Of course I can't argue with your experience - I have no idea if you've even played a J45 before. Only you know that.

But your closing comment, which I quoted in my post goes beyond that and implies that the only way to get the J45 sound is to buy a J45. That is what I don't agree with.

Cheers,
Blair


----------



## washburned (Oct 13, 2006)

*J45 sound*

One thing about the J45 that is really important is that, unlike a lot of guitars, it has a relatively thick top and needs lots of playing (years of playing)to warm up and get that sound happening. That's why the old ones sound so good, years and years of playing. Some folks have been known to put them on a stand in front of a speaker and play music for hours to get the top vibrating and sweeten it.

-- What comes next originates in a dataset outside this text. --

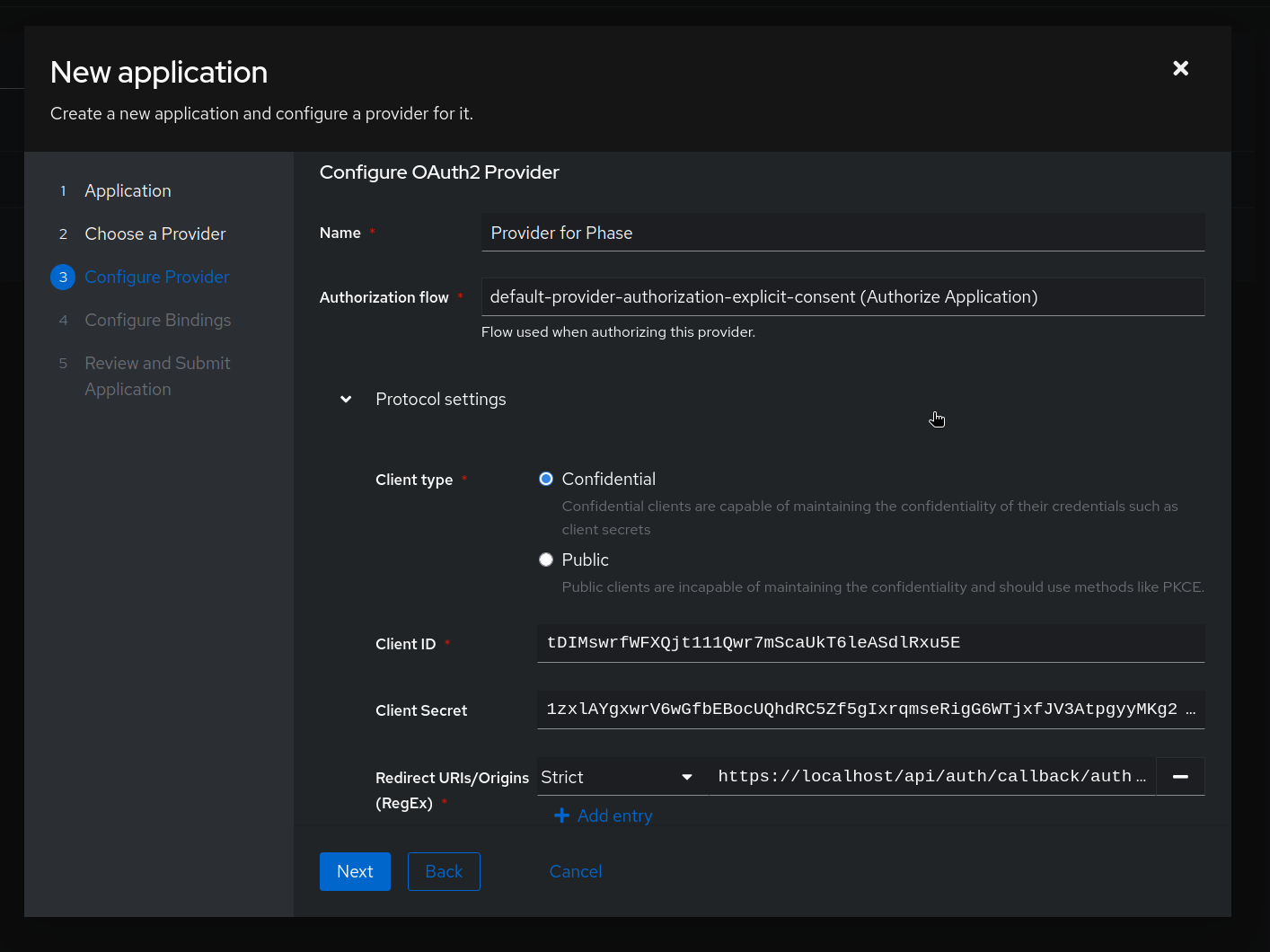Go back using the Back button
The width and height of the screenshot is (1270, 952).
click(444, 871)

Another is that they sound best with heavier strings; I had mine set up by Dave Palmer at Tony's Music Box in Fredericton, and he put 12s on it to, as he said, "get that top moving": what an incredible difference.

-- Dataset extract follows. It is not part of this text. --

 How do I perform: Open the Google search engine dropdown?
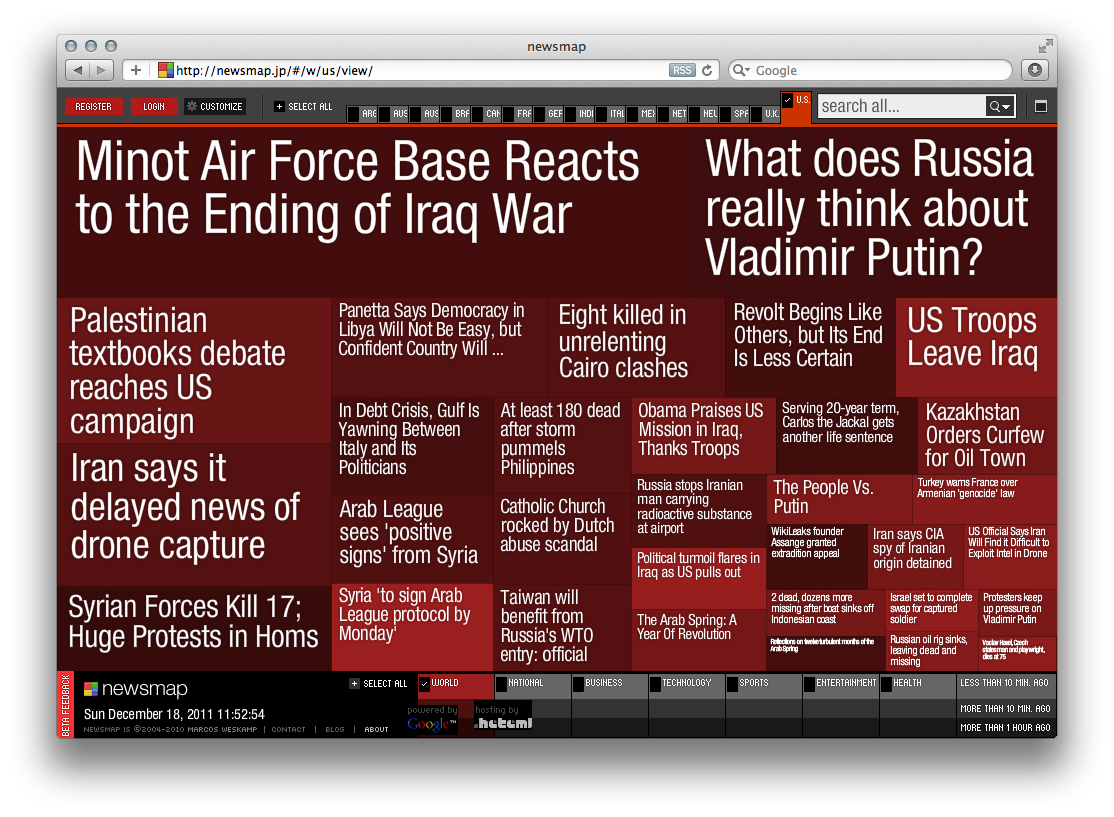[741, 70]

There are a lot of great sounding and beautiful guitars, but there is nothing like the "Workhorse". I bought mine over three Martin D-28s that were about the same price, a couple of Larivees, and an incredible Washburn because I just kept coming back to the Gibson. Five years later it is everything I'd hoped it would be and just keeps getting better year after year. 

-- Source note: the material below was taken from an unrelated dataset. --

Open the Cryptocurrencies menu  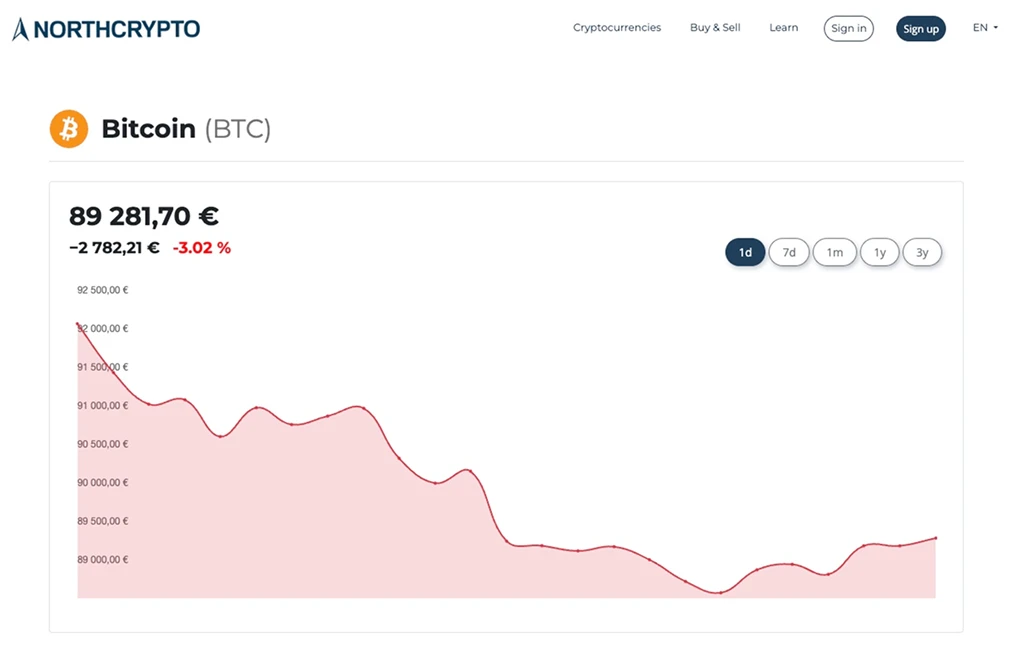click(x=616, y=27)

My Grandaughter is going to have a bitchin' guitar!


----------



## madog99 (Aug 22, 2006)

The slope gib's have a sound that is somewhat unique I think , not that I'm an expert . I have heard that Bourgois (?) makes great gibson sounding guitars , this from a gibson expert ? I like Martins , Larry's , Guilds , etc they are all good in that price range but like music , to each his own . Every guitar will give something different to each player I think , I found a WM45 that fit my tastes and would not swap it for anything . But anybody that can afford to drop 2K on an acoustic guitar should be on top of the world with it. I have not played any Gibson dud's in the stores , except for a used SJ that had something really wrong with it .Now 50's and 60's gib's are in a league of their own but maybe mine will be someday too ?


----------



## Mike MacLeod (Nov 27, 2006)

*The Best J-45s just aren't made by Gibson any more*

Bourgeois, Collings, and Santa Cruz all "out-Gibson" Gibson. They also "out-Martin" Martin. From time to time I've played modern Martins that were exceptional guitars (none below the GE series) and are in the tradition of the old Martins, but I have yet to play a modern Gibson that sounds like the great old Gibsons. There are also several hundred small luthiers working in North America turning out guitars that are so good they leave you breathless.


----------